In the last few years, a lot of effort has been put to improve the vision-based algorithms and natural language processing. Researchers have been able to surpass human accuracy in tasks such as scene understanding, object detection, speech recognition. Deep Neural Network (DNN) has been the key driving force behind a broad spectrum of artificial intelligence applications. Unlike its predecessor, DNN automatically detect patterns and extract features from the training data. However, training these models have become a challenge as they require immense amount of data and computation power. Conventional CPUs have not been very helpful because of its inherent design while GPUs have fairly been successful in parallelizing the computation with its large number of processing cores and high data bandwidth thereby reducing the total inference time. Thus, in order to further improve the performance of a chip we require AI algorithm specific hardware accelerators to efficiently process DNN.

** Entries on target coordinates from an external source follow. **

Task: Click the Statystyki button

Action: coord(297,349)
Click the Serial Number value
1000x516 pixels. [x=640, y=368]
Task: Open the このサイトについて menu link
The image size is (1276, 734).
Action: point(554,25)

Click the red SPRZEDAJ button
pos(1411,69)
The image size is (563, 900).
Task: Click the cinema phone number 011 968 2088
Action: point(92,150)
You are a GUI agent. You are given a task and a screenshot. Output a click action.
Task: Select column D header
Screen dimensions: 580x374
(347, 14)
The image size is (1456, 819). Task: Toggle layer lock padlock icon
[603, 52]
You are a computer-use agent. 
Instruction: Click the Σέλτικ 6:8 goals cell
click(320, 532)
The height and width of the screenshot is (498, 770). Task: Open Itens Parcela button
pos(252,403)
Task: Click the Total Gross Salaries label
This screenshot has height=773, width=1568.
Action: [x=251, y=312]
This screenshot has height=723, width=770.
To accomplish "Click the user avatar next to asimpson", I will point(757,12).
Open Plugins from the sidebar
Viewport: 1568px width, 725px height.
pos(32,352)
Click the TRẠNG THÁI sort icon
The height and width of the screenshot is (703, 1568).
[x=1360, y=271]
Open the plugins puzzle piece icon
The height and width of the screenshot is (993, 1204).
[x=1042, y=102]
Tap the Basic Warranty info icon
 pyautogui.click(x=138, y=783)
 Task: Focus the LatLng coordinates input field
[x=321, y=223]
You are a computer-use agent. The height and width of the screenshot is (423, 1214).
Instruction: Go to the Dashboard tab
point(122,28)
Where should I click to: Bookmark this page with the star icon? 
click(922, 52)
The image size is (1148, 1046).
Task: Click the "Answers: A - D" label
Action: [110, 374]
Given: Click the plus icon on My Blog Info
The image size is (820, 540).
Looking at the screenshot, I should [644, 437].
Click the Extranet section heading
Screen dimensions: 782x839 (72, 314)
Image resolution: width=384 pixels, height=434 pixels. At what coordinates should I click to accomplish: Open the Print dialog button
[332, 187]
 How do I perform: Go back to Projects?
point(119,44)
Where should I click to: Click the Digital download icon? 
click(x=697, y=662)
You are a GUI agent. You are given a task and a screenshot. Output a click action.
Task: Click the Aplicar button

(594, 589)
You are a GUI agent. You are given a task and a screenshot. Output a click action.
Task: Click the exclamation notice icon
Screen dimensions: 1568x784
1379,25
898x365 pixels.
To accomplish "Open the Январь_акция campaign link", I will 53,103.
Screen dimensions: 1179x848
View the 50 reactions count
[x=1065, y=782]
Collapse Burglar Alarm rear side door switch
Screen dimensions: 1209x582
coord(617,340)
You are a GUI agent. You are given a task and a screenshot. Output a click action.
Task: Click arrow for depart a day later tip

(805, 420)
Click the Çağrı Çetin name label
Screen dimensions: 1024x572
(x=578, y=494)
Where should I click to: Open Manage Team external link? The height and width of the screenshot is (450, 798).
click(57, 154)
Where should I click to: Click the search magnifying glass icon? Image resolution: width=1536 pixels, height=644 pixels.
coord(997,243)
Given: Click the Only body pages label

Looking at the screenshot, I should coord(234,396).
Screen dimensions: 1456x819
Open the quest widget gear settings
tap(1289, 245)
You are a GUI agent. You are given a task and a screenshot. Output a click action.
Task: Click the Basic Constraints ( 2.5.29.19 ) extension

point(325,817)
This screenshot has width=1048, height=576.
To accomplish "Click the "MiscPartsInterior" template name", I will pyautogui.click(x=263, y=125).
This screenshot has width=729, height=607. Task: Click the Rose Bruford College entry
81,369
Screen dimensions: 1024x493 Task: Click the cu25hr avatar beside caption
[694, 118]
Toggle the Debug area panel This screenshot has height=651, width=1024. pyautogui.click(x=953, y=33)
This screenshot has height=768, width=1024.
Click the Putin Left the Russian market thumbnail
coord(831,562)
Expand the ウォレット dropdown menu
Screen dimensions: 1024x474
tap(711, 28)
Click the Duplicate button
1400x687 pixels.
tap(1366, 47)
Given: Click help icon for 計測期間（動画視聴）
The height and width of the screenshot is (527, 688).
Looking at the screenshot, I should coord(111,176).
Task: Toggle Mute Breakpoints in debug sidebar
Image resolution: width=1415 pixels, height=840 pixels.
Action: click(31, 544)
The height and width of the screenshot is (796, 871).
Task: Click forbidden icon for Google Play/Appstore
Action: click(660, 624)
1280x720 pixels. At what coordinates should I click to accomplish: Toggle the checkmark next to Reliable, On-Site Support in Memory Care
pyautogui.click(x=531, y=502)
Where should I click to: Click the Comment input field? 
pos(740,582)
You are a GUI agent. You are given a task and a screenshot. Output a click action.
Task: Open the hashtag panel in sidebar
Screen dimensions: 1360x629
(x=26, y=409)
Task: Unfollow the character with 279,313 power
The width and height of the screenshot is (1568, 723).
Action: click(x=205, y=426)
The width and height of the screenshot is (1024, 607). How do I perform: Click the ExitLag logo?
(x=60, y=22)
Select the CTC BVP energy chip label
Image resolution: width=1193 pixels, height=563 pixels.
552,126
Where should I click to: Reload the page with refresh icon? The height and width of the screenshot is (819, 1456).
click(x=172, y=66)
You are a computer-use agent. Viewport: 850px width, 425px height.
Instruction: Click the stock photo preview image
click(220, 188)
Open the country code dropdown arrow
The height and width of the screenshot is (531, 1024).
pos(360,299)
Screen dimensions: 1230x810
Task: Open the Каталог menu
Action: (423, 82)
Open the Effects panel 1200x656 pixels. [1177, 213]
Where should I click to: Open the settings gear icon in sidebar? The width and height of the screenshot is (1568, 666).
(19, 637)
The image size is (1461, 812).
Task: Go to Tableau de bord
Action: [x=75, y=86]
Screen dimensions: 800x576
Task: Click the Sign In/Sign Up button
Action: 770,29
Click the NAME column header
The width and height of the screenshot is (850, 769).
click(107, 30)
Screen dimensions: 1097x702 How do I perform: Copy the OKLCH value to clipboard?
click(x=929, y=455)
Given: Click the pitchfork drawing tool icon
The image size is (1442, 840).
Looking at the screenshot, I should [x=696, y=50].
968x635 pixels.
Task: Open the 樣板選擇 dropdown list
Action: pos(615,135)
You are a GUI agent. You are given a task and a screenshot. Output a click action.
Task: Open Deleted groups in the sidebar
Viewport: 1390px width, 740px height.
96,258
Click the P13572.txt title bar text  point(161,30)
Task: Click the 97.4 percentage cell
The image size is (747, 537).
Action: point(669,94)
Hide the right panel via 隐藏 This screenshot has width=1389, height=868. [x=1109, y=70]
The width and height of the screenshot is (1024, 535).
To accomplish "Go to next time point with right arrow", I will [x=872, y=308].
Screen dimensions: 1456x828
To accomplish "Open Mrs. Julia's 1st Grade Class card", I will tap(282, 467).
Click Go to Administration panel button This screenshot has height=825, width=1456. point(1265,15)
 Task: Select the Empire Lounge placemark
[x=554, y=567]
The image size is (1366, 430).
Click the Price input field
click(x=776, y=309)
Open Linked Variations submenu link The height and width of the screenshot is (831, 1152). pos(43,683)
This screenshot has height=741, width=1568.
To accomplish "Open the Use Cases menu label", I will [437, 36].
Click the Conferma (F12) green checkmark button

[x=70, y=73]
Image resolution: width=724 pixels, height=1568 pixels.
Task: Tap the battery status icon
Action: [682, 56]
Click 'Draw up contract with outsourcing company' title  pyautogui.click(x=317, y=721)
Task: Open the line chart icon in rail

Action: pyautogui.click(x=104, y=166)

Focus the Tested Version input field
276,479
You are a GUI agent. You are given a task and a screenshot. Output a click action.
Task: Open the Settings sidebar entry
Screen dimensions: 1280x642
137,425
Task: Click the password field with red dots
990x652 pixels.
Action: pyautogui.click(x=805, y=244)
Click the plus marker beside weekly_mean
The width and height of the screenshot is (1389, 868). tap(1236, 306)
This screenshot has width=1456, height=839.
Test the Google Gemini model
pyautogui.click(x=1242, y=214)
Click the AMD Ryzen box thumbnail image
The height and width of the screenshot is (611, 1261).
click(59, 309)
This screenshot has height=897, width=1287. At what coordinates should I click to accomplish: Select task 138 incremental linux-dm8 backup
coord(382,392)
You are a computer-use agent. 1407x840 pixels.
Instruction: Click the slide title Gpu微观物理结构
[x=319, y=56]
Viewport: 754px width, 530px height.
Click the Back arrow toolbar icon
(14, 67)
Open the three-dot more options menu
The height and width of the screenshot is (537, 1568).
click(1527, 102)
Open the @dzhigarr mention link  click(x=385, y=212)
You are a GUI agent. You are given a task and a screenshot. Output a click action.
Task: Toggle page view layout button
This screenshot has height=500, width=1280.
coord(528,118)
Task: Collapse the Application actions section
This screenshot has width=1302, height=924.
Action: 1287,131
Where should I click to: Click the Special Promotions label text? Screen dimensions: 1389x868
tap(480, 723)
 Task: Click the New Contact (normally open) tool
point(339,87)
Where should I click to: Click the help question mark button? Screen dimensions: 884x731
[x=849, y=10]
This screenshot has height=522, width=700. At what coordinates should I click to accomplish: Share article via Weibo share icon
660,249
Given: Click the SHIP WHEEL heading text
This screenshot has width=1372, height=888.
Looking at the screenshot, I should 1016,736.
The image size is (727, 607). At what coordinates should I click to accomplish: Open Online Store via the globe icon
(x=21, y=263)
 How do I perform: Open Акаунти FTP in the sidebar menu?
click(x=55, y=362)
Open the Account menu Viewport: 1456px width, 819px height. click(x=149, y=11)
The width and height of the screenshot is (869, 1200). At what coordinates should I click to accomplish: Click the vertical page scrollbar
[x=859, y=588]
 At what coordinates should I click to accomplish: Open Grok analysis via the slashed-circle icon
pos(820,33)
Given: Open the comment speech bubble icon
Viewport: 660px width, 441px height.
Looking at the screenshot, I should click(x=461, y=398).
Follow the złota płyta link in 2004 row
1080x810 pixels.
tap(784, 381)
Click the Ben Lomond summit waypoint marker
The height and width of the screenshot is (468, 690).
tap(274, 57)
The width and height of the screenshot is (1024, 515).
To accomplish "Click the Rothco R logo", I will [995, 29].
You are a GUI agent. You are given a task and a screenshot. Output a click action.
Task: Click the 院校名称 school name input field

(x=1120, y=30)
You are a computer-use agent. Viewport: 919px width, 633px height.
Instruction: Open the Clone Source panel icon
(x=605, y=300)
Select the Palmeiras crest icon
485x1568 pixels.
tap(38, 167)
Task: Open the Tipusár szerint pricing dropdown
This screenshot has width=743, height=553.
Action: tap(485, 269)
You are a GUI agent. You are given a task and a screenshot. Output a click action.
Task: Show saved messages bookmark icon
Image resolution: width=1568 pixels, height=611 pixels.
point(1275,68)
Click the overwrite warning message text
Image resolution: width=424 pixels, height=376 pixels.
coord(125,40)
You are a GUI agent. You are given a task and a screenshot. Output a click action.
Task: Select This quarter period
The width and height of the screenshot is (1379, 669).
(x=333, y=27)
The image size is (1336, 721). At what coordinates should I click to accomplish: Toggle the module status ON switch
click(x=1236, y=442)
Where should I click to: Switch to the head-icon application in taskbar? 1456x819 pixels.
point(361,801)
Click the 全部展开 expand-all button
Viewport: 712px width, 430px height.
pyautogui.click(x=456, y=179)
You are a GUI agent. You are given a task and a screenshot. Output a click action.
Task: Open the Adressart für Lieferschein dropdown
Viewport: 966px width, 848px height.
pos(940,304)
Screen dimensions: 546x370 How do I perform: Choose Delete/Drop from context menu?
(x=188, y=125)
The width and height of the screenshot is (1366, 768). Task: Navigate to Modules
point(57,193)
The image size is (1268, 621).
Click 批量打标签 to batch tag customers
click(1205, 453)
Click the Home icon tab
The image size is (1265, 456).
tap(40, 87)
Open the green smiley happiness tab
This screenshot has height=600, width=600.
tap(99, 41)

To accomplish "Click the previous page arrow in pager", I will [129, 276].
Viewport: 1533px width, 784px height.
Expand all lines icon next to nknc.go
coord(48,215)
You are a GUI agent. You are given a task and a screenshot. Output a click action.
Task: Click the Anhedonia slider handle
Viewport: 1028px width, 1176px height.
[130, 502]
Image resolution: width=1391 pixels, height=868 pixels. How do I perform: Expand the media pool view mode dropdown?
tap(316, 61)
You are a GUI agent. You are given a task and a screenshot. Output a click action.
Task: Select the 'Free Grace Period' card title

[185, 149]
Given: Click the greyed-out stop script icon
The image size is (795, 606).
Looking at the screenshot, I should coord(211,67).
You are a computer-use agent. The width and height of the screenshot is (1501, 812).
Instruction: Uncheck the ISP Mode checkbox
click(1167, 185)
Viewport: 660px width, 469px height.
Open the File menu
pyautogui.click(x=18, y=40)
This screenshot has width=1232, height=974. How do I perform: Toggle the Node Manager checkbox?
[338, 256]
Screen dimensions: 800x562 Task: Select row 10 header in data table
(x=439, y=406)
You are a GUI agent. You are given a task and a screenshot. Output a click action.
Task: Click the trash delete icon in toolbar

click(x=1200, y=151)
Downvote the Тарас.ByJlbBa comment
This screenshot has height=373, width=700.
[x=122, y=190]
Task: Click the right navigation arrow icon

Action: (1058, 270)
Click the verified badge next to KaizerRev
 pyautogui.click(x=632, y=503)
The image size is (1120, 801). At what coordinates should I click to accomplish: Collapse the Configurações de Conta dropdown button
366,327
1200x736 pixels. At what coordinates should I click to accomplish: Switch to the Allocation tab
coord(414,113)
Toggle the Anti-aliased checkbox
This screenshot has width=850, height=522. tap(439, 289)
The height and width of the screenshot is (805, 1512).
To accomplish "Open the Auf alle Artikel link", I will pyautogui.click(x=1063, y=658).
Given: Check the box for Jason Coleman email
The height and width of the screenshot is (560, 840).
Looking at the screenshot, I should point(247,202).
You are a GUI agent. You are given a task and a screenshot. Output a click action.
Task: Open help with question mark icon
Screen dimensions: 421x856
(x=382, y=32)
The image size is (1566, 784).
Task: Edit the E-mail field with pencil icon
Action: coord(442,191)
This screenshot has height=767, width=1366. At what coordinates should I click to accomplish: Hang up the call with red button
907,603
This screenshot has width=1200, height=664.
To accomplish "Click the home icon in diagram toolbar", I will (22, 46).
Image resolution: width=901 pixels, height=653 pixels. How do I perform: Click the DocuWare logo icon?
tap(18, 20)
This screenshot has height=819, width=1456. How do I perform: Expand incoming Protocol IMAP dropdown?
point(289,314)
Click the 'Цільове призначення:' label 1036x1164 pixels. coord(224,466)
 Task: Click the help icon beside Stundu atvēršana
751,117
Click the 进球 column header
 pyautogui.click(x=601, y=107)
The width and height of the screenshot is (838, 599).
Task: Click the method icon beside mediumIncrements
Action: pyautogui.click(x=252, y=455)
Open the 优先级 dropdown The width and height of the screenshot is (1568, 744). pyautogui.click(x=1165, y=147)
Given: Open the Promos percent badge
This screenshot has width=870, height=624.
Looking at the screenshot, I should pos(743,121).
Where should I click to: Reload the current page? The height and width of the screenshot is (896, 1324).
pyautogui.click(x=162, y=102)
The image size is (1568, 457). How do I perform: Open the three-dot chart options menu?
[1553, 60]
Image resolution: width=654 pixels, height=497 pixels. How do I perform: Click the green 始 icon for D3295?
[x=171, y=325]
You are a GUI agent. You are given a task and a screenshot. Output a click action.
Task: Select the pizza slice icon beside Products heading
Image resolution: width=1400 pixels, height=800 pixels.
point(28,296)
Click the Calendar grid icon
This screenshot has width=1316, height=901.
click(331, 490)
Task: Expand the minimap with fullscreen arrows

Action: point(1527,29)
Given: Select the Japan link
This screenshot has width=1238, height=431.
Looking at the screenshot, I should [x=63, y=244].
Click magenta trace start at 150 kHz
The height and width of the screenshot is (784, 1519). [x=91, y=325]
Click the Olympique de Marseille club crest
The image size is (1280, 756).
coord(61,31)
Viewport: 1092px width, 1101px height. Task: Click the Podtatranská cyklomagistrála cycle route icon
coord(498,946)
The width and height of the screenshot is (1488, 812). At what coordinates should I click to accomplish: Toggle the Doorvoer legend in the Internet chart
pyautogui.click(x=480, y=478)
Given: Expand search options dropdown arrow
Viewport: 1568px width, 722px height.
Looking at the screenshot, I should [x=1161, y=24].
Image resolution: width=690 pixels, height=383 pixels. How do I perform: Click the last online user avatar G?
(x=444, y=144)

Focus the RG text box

Depending upon the target platform, data center or edge, designing AI chips has forced companies to explore multiple factors such as power usage, memory bandwidth, data storage, area of the chip while having tradeoff of performance of AI algorithm and cost of a chip. Growing competition and desire to meet the requirements of AI algorithms has put a lot of pressure on companies to release new products in a short span of time with improved performance. Simulation techniques such as Virtual Prototyping (VP) has been widely used by the designers to efficiently model and deploy the architecture of a chip. Virtual Prototyping gives flexibility to a system architect to vary different parameters of a virtual hardware chip to get an optimal design in a short span of time. However, this technique has not been leveraged in designing hardware for AI algorithms.

The key contributions of this paper are as follows:

- 1. Translating AI algorithms into taskgraph based workload models. This is achieved by a novel framework which automatically generate taskgraphs from prototxt file.
- 2. Taskgraph based workload models are used for design space exploration of AI centric hardware.
- 3. A case study to present exploration of Resnet-18 (a CNN algorithm) running on NVDLA hardware model to achieve a target inference latency of 5 ms, with minimum power and energy consumption.

The rest of the article is organized as follows. Section II discusses the related work, Section III covers the framework and the Section IV covers the case study.



# II. FRAMEWORK DESCRIPTION

Early design exploration for AI centric hardware is a non-trivial task. It requires knowledge of both AI algorithms and hardware quite early in the design cycle. The lack of any comprehensive technique which can explore the AI algorithm in context of next generation AI hardware is the key motivation of this paper. This paper proposes a framework:

- To create abstract baseline operators employed in AI algorithms
- To create performance model of AI algorithms from diverse set of inputs, using the abstract baseline
  operators.
- To create AI centric hardware, characterized with power and performance attributes.
- To explore AI algorithms in context of AI centric hardware.

The above aspects are briefly discussed as follows:

# A. Creation of abstract baseline operators employed in AI algorithm

Baseline operators like Convolution, BatchNorm, AveragePool etc are the building blocks of any AI algorithm. In order to represent a performance model of an AI algorithm, it is required to first characterize baseline operators in terms of compute and memory load. Abstract baseline operator represents the load on the system in terms of processing cycles and read/write bytes and is not targeted for functional correctness.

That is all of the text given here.